◆ Work to do
Collect every line in the records below that contains the string "screenshot". Case counts.

◆ Supplied records
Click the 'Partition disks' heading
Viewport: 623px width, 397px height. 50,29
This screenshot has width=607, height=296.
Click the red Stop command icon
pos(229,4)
---
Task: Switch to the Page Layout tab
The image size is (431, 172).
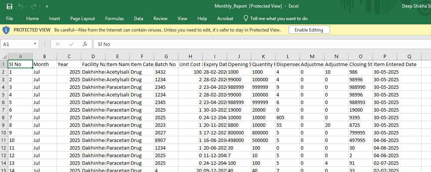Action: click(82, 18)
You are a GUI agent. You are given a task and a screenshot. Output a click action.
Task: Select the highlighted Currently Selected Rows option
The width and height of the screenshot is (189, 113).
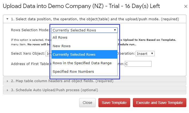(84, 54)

◆ Expected answer
This screenshot has width=607, height=296.
You are a GUI agent. You are given a task and a screenshot. Output a click action.
The width and height of the screenshot is (189, 113).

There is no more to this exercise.